The time evolution of the transformation parameters shows that camera movements occur on a wide range of timescales (see
Figure 7). The annual signal in azimuth and tilt deviation can potentially be attributed to the sun’s position and thermal expansion fluctuations [
24]. It is important to note that all cameras were installed inside the lighthouse, mounted in a wooden structure, and isolated by an acrylic glass from the outside elements, so wind is not expected to be a source of camera motion for the present study. While movements were likely occurring for all cameras, the effects of azimuth and tilt motion were most notable for camera 2 (which had the longest focal length; 25 mm lens) and less evident for camera 3 (wide-angle 8 mm lens). This is in line with Pearre and Puleo [
22], who previously showed that the longer the focal length (e.g., 50 mm), the smaller the angle of view, and the larger the sensitivity to causing significant changes in image location, even for small changes in the tilt of the camera.

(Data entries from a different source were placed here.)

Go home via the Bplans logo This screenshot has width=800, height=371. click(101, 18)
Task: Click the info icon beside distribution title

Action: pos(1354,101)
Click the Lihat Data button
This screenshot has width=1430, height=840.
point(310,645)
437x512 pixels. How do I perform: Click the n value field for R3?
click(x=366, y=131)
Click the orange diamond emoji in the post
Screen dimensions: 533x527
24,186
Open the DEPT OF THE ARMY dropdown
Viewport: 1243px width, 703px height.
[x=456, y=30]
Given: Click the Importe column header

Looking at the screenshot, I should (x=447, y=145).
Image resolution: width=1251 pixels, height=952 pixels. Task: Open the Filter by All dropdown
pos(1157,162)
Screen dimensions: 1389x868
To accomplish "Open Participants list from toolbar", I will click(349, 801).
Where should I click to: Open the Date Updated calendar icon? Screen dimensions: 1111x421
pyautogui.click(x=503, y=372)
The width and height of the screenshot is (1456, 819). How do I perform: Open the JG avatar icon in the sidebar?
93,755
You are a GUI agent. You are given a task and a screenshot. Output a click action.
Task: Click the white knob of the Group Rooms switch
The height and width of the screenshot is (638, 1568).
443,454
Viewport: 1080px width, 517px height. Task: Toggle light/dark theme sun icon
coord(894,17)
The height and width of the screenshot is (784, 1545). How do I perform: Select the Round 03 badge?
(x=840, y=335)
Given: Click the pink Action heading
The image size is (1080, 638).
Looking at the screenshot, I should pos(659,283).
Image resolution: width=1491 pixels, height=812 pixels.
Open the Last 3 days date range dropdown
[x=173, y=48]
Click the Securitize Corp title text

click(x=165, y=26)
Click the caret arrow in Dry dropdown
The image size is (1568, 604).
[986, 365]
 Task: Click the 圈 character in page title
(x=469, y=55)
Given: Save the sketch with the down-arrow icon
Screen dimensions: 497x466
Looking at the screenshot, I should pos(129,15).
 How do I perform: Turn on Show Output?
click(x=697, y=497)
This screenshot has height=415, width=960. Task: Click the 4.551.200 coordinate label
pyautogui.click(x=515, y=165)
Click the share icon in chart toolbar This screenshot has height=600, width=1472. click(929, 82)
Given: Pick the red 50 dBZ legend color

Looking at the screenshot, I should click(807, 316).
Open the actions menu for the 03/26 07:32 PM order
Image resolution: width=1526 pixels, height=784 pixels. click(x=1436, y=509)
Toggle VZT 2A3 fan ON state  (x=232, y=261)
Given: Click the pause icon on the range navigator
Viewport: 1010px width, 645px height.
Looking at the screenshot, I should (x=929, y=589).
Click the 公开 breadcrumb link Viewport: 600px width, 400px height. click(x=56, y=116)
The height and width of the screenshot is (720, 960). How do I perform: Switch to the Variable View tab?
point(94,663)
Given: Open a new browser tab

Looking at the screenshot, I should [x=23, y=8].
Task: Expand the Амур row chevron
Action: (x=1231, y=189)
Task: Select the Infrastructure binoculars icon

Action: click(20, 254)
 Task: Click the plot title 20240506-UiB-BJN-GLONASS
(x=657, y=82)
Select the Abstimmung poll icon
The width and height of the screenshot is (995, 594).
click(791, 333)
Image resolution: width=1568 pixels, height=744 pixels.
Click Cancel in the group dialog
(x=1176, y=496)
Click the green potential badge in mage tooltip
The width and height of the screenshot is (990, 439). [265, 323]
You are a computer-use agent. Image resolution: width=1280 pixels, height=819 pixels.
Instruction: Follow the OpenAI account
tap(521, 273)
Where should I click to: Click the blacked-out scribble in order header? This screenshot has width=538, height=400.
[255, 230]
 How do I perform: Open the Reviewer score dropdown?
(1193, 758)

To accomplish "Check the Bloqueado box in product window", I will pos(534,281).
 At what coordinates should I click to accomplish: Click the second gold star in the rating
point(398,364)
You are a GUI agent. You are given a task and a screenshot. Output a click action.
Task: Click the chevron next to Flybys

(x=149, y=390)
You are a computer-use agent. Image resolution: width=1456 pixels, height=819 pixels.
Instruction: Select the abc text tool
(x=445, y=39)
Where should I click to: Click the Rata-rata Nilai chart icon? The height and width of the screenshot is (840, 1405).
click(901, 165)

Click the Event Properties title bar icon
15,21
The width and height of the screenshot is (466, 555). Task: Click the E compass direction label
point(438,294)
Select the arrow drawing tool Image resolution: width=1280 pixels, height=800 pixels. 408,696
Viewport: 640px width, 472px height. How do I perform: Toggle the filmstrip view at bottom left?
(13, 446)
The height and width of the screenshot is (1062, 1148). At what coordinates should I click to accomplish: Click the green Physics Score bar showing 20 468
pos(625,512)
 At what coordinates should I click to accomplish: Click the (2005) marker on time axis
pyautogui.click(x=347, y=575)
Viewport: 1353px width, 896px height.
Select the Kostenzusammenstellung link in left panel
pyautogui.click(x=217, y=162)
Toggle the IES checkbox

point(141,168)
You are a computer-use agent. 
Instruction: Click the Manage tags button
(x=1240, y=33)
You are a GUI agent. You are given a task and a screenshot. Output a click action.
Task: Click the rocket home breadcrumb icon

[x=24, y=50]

Moreover, small changes in perspective were found to modify the sizes of the objects (uniform scaling) when objects were far away from the camera, as shown in
Figure 7d for camera 1. On the other hand, the quasi-steady counter-clockwise trend observed in roll angle (
Figure 7c) suggests that the wooden structure where the cameras are mounted is gradually arcing with time, although this cannot be verified. Previous studies have shown that small camera viewing angle deviations can induce significant changes in image location and, in turn, introduce large geo-rectification errors [
22,
24,
26]. However, besides camera variation angles, the related error is also modulated with the pixel footprint, which depends on the distance from the camera and the lens properties. For example, even though camera 2 presented the largest deviations in azimuth and tilt (see
Figure 6), its associated geo-rectification error was slightly lower with respect to the other cameras for the same distances (see
Figure 9d). This result might be explained by the fact that camera 2 has a higher pixel resolution and, hence, a lower pixel footprint that counteracts the pixels’ induced real-world location error. Nevertheless, the evidence still points out that geo-rectification errors induced by camera movement can become significant and should not be neglected. In an attempt to demonstrate the impact of this error (in perhaps the most common coastal video application), 2.5 km of shoreline were manually digitized for the outstanding winter period of 2013/2014 [
68,
69,
70], using non-stabilized and stabilized time-exposure geo-rectified images to estimate the real-world horizontal positioning error due to camera movement (
Figure 11). The mean shoreline position (intersection of wet and dry parts of the beach [
4]) was defined as the alongshore-averaged shoreline position. The alongshore standard deviation of the shoreline position was also computed to give a measure of the alongshore variability of the cross-shore position. During the winter period of 2013/2014, high-energy wave conditions (
> 5 m) drove important changes in Anglet Beach shoreline dynamics [
5]. Part of the seasonal erosion cycle is captured in
Figure 11, where the shoreline position varied within a range of 30 m. The mean shoreline apparent position was also affected by an approximately 10–20 m bias, showing that incorrect tilt may bias positions of features by condensing or stretching the image in the cross-shore direction. This result highlights that overlooking camera movement can result in strongly under- or over-estimation of shoreline response to extreme events.